## SET EXERCISE:
Using the extract on obligations under the Sexual Offences Act regarding the Register, explain what makes a licencing authority guilty of an offence under s 47(3).
═════ EXTRACT PROVIDED ═════
Obligations imposed by the Sexual
Offences Act in relation to the Register
[26] In terms of s 47(1) a licencing
authority has an obligation not to grant a licence to or approve the
management or operation
of any entity, business concern or trade in
relation to the supervision or care of a child or a person who is
mentally disabled,
without having determined from the Registrar
whether or not the particulars of such a person have been recorded in
the Register.
[27] In terms of s 47(3) any licencing
authority who intentionally contravenes s 47 is guilty of an
offence.
[28] In terms of s 48(1) a relevant
authority may not consider an application or approve the appointment
of a person as a foster
parent, kinship care-giver, temporary safe
care-giver, an adoptive parent or curator without having determined,
by way of an application
whether or not the particulars of such a
person have been recorded in the Register.
[29] Similarly, any relevant authority
under the circumstances as set out in s 48 who contravenes any of the
provisions of the section
is guilty of an offence.
[30] In terms of s 46 an employee in
the employ of an employer who is or was convicted of a sexual offence
against a child or a
person who is mentally disabled, or is alleged
to have committed a sexual offence against a child or a person who is
mentally disabled
and who has been dealt with in terms of ss 77(6) or
78(6) of the CPA must disclose such a conviction or finding to his
employer.
[31] A person who has been convicted
of a sexual offence against a child or a person who is mentally
handicapped, or who is alleged
to have committed a sexual offence
against a child or mentally handicapped person and has been dealt
with in terms of ss 77(6)
or 78(6) of the CPA, is under an obligation
to disclose such fact if he/she applies for a licence in terms of s
47(1) to manage
or operate any business, or entity or trade in
relation to the supervision or care of a child, or a person who is
mentally disabled.
═════ DATA PROVIDED ═════
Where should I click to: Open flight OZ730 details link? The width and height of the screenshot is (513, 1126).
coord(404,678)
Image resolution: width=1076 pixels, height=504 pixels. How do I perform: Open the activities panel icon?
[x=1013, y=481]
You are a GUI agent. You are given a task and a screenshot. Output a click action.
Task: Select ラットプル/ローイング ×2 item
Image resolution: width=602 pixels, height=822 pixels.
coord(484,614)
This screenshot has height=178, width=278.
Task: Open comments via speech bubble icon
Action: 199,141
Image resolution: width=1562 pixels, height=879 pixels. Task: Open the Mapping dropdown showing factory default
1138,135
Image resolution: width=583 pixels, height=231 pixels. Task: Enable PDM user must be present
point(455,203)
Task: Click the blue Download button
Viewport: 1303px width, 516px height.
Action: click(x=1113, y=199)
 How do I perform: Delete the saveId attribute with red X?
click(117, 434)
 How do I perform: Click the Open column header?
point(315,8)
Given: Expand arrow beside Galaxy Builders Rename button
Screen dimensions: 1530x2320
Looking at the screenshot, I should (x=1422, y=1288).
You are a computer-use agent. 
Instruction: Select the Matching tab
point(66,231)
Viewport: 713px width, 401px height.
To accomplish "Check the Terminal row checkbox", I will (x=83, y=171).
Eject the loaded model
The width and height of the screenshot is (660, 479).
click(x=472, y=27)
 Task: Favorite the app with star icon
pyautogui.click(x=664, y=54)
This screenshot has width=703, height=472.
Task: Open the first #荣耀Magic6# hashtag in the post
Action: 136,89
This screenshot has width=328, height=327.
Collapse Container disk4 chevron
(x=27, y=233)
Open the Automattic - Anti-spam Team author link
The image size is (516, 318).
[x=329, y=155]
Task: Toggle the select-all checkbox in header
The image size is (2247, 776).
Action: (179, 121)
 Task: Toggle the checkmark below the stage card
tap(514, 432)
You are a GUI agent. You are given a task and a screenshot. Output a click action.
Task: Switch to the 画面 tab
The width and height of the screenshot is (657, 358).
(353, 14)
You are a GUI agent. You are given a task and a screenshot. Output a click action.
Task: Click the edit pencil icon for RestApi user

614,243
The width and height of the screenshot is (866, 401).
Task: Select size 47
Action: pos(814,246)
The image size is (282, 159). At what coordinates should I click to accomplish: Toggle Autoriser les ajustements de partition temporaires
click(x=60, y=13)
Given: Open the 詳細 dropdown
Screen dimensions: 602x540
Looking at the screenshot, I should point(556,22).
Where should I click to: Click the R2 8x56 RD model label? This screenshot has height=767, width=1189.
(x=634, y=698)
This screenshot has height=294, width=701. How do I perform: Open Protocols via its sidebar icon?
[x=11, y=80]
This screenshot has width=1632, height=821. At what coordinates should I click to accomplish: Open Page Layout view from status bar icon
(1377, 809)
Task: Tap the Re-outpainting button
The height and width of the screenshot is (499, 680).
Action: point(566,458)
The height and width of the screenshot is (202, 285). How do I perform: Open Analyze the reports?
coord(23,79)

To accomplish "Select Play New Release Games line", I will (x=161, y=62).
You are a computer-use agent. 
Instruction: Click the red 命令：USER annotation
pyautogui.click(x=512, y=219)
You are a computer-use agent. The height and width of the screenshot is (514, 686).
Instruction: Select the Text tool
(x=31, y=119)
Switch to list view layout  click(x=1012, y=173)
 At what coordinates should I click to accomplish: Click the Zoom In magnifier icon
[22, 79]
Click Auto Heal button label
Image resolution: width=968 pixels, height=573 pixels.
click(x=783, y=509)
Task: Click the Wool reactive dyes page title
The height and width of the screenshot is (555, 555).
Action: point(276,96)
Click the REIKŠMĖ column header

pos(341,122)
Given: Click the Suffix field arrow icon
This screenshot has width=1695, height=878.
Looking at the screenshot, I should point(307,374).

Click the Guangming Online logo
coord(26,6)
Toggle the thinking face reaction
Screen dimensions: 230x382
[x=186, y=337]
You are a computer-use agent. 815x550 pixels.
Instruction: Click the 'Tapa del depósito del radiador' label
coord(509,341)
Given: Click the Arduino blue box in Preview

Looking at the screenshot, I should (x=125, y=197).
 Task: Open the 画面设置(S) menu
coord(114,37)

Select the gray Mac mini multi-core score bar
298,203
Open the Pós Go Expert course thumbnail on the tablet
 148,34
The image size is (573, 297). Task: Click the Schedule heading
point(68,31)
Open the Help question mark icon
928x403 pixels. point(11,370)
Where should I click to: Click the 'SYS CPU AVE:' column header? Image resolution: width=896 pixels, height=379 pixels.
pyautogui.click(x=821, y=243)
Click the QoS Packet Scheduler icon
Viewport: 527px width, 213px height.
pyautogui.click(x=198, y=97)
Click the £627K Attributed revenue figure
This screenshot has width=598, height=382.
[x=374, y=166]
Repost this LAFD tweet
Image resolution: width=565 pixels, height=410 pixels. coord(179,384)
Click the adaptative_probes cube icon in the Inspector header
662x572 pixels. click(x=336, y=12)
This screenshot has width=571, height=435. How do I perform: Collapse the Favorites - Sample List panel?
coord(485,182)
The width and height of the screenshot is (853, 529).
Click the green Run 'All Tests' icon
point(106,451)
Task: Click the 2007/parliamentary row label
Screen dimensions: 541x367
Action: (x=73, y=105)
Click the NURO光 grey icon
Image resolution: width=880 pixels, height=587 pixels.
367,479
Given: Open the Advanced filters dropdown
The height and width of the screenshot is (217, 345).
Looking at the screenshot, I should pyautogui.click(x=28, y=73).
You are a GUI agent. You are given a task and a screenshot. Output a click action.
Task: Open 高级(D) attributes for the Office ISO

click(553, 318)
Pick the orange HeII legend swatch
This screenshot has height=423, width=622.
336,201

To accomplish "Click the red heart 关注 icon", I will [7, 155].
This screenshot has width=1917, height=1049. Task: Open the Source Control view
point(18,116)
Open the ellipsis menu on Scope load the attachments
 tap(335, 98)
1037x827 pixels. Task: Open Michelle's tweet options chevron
═════
## IN RESPONSE:
Under s 47(3), a licencing authority is guilty of an offence if it intentionally contravenes s 47. That section forbids it to grant a licence for, or approve the management or operation of, any entity, business concern or trade relating to the supervision or care of a child or a person who is mentally disabled without first determining from the Registrar whether that person's particulars have been recorded in the Register.